§ Description of the task
Copy the items from the start through the line that contains "Action: coord(500,40)", swapping every "height" for "depth" and changing nothing else.

---------- Input ----------

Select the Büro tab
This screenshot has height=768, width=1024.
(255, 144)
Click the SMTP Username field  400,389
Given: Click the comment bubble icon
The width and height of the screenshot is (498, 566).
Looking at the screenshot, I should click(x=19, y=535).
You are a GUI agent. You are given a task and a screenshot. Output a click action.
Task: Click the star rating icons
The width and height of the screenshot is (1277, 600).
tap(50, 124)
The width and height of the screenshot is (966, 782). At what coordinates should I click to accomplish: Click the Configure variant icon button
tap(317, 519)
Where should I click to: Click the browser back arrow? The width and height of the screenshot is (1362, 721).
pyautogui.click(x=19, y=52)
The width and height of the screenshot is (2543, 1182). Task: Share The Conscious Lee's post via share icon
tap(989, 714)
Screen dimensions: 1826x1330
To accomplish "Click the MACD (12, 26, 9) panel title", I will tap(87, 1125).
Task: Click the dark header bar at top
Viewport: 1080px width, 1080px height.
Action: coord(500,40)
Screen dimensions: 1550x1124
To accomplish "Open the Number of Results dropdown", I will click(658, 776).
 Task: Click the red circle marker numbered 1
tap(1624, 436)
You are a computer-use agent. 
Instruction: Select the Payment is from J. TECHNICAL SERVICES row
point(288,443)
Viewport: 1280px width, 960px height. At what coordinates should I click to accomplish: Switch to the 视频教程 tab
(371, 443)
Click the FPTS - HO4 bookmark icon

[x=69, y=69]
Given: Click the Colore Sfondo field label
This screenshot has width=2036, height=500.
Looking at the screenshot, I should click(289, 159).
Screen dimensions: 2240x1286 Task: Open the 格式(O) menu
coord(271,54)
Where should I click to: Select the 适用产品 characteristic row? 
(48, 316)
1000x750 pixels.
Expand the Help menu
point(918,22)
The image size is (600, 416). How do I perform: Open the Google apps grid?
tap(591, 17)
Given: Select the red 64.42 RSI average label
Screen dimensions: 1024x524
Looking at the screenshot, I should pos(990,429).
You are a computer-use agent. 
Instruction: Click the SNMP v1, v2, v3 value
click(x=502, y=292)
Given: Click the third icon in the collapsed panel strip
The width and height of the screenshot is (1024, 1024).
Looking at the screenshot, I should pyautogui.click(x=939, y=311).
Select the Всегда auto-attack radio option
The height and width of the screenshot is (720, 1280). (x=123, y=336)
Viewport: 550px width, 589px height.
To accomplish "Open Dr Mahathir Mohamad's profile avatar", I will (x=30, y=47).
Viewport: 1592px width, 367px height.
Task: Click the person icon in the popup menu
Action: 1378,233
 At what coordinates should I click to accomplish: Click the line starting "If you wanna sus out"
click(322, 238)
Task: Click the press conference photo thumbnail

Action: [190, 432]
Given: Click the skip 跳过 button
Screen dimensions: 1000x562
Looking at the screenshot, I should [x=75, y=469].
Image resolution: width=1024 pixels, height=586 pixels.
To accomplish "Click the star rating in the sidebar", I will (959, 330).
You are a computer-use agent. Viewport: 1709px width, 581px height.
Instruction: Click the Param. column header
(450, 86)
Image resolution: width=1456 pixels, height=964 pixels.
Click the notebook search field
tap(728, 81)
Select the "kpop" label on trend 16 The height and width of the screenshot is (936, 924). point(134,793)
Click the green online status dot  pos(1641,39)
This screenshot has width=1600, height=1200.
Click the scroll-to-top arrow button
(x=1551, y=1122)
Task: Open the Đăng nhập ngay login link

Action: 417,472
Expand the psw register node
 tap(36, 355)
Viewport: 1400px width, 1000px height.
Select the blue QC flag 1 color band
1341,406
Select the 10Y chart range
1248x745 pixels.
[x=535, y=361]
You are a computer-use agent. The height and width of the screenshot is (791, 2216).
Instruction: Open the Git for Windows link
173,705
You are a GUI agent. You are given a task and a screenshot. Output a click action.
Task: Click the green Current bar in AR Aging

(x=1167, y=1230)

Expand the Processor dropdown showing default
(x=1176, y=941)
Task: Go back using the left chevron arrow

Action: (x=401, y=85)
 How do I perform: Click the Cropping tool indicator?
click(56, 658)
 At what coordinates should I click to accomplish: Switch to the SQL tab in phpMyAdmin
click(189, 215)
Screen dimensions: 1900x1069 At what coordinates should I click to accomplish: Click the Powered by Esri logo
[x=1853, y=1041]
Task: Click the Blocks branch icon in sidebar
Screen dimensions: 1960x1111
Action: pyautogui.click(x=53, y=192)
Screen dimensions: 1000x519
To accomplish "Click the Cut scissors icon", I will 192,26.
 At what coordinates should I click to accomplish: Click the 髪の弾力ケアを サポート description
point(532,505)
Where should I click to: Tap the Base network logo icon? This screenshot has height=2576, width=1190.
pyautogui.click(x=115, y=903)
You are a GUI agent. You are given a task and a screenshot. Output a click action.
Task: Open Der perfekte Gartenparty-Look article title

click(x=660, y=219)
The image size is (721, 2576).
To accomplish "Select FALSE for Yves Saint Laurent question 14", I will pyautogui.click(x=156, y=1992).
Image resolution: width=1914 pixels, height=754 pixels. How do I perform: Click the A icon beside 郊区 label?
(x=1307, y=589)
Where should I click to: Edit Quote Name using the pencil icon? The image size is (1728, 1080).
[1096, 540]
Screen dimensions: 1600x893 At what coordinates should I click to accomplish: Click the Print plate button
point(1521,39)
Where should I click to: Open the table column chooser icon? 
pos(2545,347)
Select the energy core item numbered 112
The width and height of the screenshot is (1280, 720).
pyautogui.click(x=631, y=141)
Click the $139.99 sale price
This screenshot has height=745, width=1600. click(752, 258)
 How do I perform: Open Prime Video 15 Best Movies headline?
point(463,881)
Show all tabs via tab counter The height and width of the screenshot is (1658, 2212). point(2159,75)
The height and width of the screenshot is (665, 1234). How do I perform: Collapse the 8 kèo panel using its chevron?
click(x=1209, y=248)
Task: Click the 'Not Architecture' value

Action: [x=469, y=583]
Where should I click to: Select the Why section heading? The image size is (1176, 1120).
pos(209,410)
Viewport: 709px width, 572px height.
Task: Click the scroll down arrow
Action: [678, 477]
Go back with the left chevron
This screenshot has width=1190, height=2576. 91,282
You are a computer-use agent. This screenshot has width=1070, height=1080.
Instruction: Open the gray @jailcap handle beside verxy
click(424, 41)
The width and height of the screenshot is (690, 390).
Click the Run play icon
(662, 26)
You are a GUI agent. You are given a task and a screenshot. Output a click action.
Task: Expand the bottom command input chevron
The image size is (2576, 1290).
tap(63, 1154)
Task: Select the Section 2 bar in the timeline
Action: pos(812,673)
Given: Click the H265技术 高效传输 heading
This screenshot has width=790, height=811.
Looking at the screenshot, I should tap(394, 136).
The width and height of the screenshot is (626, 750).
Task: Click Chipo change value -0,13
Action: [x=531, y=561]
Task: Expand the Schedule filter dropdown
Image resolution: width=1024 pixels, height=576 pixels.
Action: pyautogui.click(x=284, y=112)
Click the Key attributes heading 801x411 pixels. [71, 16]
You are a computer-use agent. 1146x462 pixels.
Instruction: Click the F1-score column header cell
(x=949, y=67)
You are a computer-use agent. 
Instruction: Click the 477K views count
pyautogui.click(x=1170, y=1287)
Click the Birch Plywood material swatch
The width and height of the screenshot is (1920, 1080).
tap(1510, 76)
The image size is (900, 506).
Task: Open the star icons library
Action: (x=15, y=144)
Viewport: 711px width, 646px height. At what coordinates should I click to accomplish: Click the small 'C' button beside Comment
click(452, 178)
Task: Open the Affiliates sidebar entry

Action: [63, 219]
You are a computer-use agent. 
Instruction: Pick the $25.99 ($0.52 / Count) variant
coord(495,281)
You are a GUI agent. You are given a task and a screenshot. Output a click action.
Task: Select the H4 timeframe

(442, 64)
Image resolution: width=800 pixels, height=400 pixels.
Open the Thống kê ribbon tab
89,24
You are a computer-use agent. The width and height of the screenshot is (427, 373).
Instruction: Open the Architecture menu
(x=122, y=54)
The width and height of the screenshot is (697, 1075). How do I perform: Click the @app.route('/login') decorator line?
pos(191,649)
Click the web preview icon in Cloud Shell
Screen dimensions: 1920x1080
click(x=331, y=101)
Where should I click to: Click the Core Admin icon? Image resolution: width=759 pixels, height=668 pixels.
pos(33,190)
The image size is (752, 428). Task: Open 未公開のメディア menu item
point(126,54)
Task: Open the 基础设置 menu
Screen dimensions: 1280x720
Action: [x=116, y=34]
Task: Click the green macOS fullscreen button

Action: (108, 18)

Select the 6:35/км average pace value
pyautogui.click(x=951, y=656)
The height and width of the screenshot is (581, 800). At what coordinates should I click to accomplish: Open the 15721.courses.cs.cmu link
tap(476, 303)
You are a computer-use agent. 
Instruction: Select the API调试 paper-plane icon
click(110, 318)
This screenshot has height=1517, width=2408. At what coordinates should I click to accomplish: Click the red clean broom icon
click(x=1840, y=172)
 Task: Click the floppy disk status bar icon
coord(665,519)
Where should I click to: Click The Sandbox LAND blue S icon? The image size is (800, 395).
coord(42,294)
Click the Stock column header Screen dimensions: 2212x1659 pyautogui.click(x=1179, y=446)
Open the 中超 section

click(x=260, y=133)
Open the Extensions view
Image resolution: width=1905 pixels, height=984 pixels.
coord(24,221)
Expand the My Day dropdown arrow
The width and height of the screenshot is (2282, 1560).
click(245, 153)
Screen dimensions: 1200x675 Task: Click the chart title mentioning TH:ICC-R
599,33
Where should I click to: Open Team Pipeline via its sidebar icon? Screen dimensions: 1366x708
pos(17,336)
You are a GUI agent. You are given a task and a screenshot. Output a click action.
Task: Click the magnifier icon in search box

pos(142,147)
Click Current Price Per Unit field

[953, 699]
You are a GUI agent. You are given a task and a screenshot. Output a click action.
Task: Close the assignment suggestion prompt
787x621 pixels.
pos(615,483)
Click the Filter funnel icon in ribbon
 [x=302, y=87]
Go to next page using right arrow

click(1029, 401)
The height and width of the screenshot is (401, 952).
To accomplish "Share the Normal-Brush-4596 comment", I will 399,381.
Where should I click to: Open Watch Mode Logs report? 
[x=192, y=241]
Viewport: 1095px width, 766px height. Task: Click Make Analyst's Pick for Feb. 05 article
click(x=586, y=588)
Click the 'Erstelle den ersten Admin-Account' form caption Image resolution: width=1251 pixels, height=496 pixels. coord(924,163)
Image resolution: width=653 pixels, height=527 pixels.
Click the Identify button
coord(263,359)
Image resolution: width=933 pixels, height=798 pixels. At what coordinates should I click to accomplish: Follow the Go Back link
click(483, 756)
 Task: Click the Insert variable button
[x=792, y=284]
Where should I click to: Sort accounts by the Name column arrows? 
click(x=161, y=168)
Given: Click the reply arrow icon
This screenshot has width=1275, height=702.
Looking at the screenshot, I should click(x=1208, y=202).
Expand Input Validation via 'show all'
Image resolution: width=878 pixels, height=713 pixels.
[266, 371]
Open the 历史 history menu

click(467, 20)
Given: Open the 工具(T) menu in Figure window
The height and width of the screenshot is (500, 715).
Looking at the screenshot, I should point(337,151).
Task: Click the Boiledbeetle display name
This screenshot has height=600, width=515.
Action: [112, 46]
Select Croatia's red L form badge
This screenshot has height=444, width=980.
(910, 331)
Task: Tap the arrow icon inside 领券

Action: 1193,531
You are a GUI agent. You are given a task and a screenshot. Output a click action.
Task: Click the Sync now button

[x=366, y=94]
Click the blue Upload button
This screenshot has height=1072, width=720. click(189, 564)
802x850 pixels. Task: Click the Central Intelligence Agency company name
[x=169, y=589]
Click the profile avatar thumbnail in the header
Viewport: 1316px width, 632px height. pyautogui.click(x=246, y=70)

----------

§ Completed task
Select the Büro tab
This screenshot has depth=768, width=1024.
(255, 144)
Click the SMTP Username field  400,389
Given: Click the comment bubble icon
The width and depth of the screenshot is (498, 566).
Looking at the screenshot, I should click(x=19, y=535).
You are a GUI agent. You are given a task and a screenshot. Output a click action.
Task: Click the star rating icons
The width and depth of the screenshot is (1277, 600).
tap(50, 124)
The width and depth of the screenshot is (966, 782). At what coordinates should I click to accomplish: Click the Configure variant icon button
tap(317, 519)
Where should I click to: Click the browser back arrow? The width and depth of the screenshot is (1362, 721).
pyautogui.click(x=19, y=52)
The width and depth of the screenshot is (2543, 1182). Task: Share The Conscious Lee's post via share icon
tap(989, 714)
Screen dimensions: 1826x1330
To accomplish "Click the MACD (12, 26, 9) panel title", I will tap(87, 1125).
Task: Click the dark header bar at top
Viewport: 1080px width, 1080px depth.
Action: coord(500,40)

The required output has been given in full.